[TEXT BLOCK]:
*** Block opens ***
Camping Out.

In Antarctica we will go on winter training trips. These getaways let us hone our skills and also provide a kind of holiday away from base. Short trips out into the wild let us go out and explore the areas  further away from base and will mean living in a tent for around a week, but it can often end up being a lot longer if the weather turns nasty. We’ll ride out on our skidoos and explore crevasses, do a spot of ice climbing or go say hello to the penguins.

Whilst out we use a lot of equipment that would be familiar to Scott and Shackleton, such as the Primus Stove.  There are more modern equivalents, and although they may look a bit archaic,  they really are hard to fault. Nothing too much to go wrong, easy to fix and use and great at what they were designed for. The Primus will keep us warm, cook our food and give us the water we need (by melting snow) whilst we’re out on the ice.

Primus Stove

A Primus Stove Restored by the Antarctic Heritage Trust

The stoves we use have not really changed in design from the one shown above that was used in the early polar expeditions.

Another piece of kit that has remained relatively unchanged is the Tilley Lamp. Used to light our tents, it also supplies quite a bit of heat in the Antarctic cold. As you can see below the tents look quite cosy with the Tilley Lamp burning away.
*** Block closes ***
(Stored items)
*** Block opens ***
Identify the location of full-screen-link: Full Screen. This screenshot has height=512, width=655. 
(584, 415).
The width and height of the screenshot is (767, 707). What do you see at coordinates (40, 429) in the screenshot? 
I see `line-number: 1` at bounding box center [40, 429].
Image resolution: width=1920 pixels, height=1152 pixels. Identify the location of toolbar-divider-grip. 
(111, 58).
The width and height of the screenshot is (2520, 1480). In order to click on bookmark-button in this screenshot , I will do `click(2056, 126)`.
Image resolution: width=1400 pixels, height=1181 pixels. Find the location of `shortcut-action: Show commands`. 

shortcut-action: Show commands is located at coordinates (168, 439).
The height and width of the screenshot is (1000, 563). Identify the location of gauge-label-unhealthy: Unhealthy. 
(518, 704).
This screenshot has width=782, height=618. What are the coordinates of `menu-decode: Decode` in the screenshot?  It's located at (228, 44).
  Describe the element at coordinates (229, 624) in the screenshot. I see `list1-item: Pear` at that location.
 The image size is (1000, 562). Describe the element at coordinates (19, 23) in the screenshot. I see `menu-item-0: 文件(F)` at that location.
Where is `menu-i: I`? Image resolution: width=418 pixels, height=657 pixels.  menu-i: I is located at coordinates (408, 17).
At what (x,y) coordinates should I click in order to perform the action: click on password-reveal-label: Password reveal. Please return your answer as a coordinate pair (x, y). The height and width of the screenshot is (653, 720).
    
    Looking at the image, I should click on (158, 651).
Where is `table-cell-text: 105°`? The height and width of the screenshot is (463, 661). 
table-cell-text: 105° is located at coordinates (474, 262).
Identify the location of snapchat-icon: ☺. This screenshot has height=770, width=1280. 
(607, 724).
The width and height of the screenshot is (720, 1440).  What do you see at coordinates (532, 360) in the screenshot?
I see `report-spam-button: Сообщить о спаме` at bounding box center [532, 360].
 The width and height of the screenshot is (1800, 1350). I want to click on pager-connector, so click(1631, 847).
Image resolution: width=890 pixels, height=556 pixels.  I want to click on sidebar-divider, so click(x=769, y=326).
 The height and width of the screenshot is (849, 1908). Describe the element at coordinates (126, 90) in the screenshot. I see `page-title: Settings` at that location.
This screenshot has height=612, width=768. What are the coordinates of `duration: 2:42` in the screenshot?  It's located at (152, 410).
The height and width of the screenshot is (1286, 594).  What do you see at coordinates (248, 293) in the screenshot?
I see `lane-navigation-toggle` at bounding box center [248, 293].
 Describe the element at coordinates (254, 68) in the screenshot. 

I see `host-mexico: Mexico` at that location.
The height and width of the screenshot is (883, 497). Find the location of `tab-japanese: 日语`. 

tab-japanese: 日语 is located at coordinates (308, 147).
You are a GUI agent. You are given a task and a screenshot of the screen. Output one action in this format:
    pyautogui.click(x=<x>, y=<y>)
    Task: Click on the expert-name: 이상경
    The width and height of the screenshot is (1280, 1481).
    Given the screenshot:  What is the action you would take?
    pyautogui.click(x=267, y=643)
*** Block closes ***
[PROBLEM 1]:
Print the Antarctic camping text from "In Antarctica we" to "to the penguins.", copying the wording without change.
[PROBLEM 2]:
List the activities that the Antarctic camping text mentions doing after riding out on the skidoos.

[TASK SOLUTION 1]:
In Antarctica we will go on winter training trips. These getaways let us hone our skills and also provide a kind of holiday away from base. Short trips out into the wild let us go out and explore the areas  further away from base and will mean living in a tent for around a week, but it can often end up being a lot longer if the weather turns nasty. We’ll ride out on our skidoos and explore crevasses, do a spot of ice climbing or go say hello to the penguins.

[TASK SOLUTION 2]:
- Exploring crevasses
- Doing a spot of ice climbing
- Going to say hello to the penguins